Tracy bent to drink from her great-uncle’s glass. “Happy days,” she told him.
He moved his thumb against her cheek. “I’ve missed you, honey. Glad you’re back.”
She kissed him in answer. He looked exhausted. Vashti took charge, straightening the coverlet. “I’ll send
up a tray, dear, after you’ve had a little rest. If the rest of you will come down, Henri should have lunch ready.”
“No offense to Henry,” muttered Patrick. “But tell Concha to rustle me up some steak and biscuits. And a bowl of chili or posole if she’s got some made.”
“Oh, she’ll have some,” predicted Vashti irritably. “The only reason we keep her is to cook for you.”
“Best reason there is,” Shea remarked. He clasped his father’s hand. “See you later, Dad.”
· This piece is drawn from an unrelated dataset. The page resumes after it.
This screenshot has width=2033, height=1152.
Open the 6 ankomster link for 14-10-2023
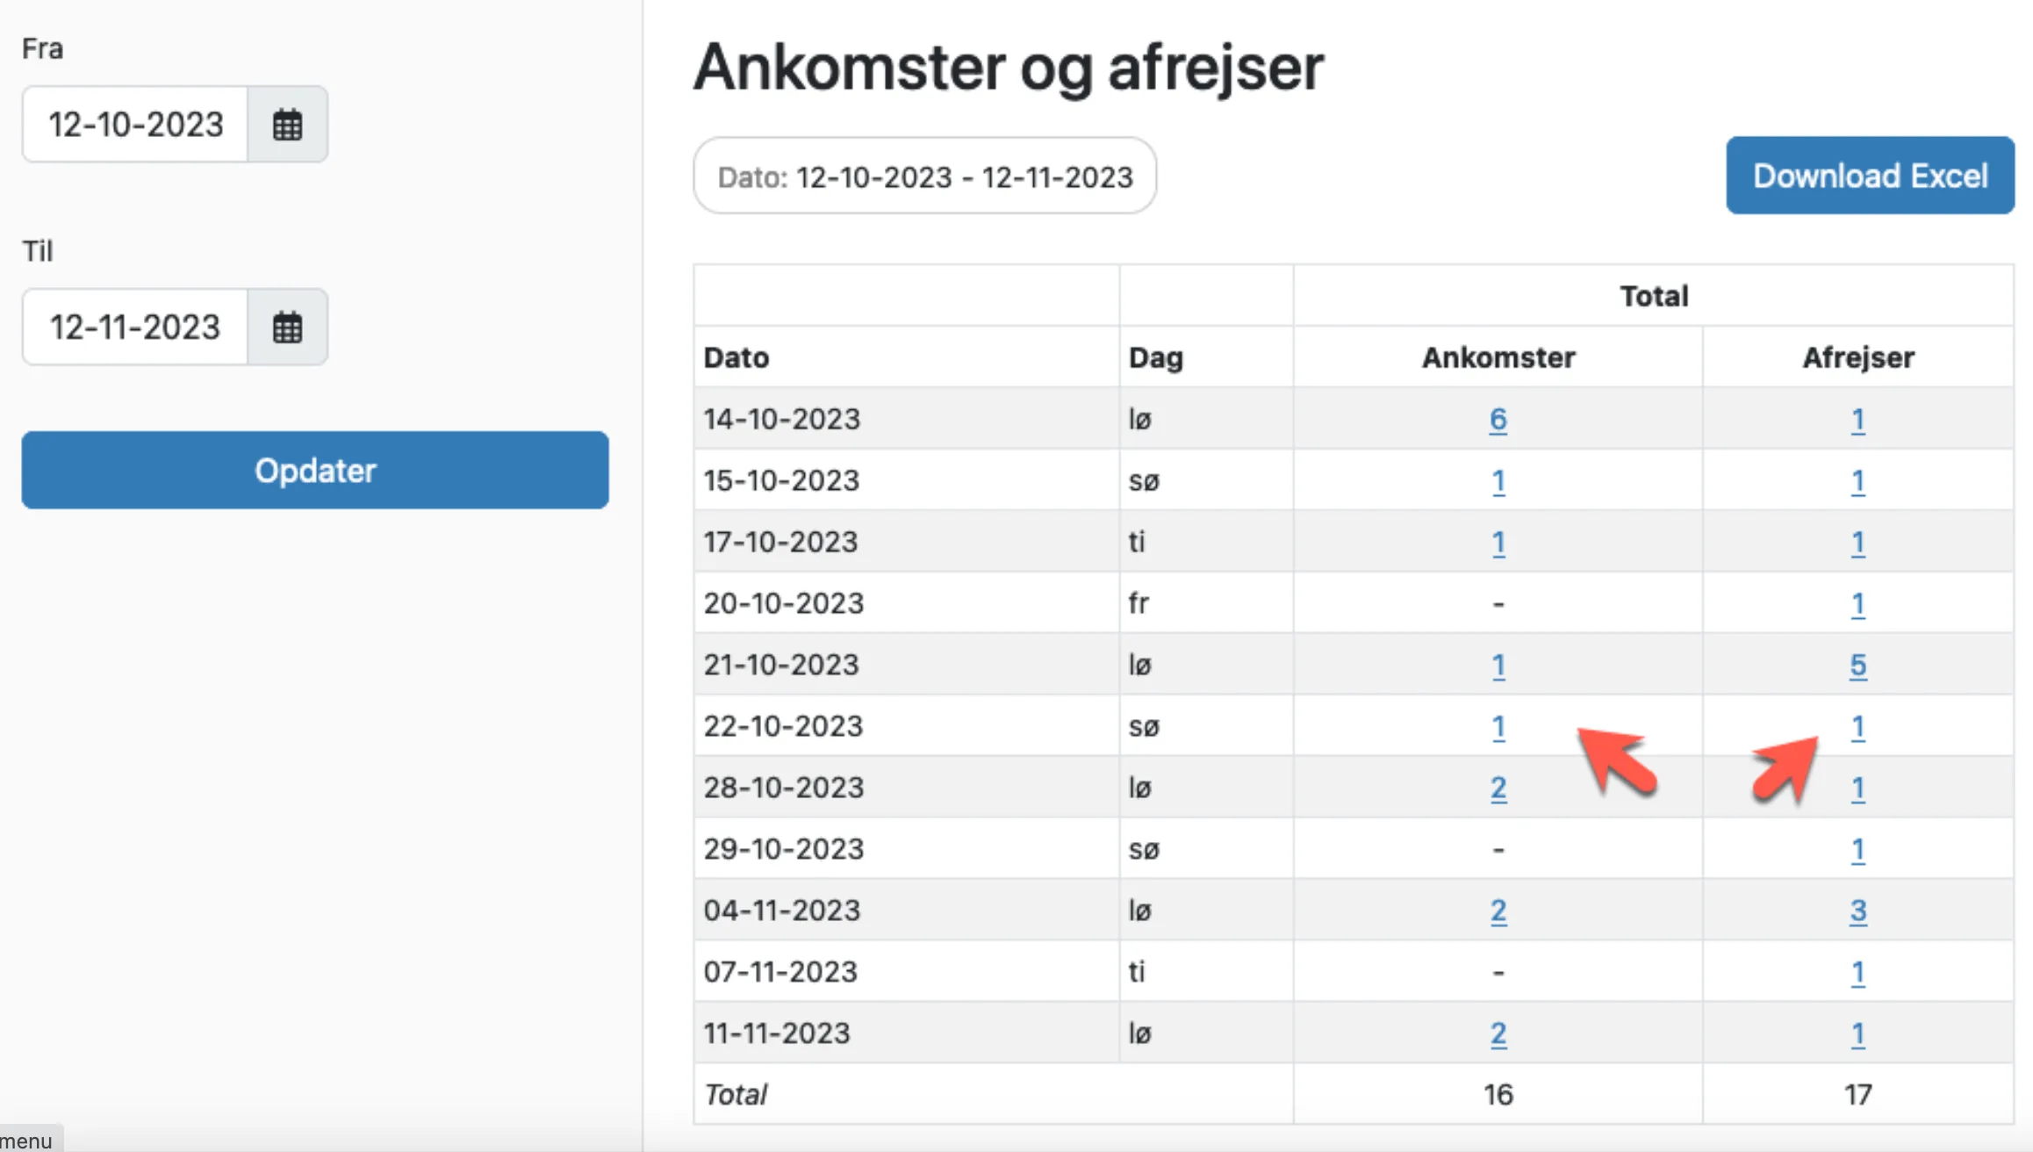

“Listen, boy, we need to have a talk.” The old man almost clung to his son’s scarred hand. “Judd tells me you’re not running a single head of cattle on El Charco. Or on the grazing lease!”
“Sounds like for once Judd’s got the straight of things.”
Patrick dropped Shea’s hand. “God a’mighty!” he rumbled weakly. “Ten thousand acres at El Charco gone to waste, and thirty thousand leased! While this has been such a tough winter we’ve been feeding hay! Listen, boy—”
“Dad,” cut in Shea. “I’m not wasting that land. I’m trying to keep it from going desert like that Judd’s overgrazing.”
A vein swelled in Patrick’s temple. “You’d rather see us sell cattle at a loss than run a few on ground you’re not using?” His voice quavered with weakness and anger.
Shea swallowed. Muscles tautened in his lean jaws. When he spoke, his tone was under tight control. “Dad, Judd’s your manager. Let us try to work this out.”
“You damn well better!” Patrick seemed ready to choke and Tracy moved anxiously back to him, casting Shea a look of reproachful pleading. “I’m going to have to study hard as it is to leave part of Socorro to someone with ideas as crazy as yours.”
Shea’s hands clenched. Lightning seemed to flash deep in his gray eyes. He wore a stunned look, as if he couldn’t believe what his father had said. Then he shrugged.
“I’ve tried to explain what I’m doing, Dad, but you don’t want to hear it. Look, let’s not talk about it. I promise you this. If Judd’ll be reasonable, so will I.”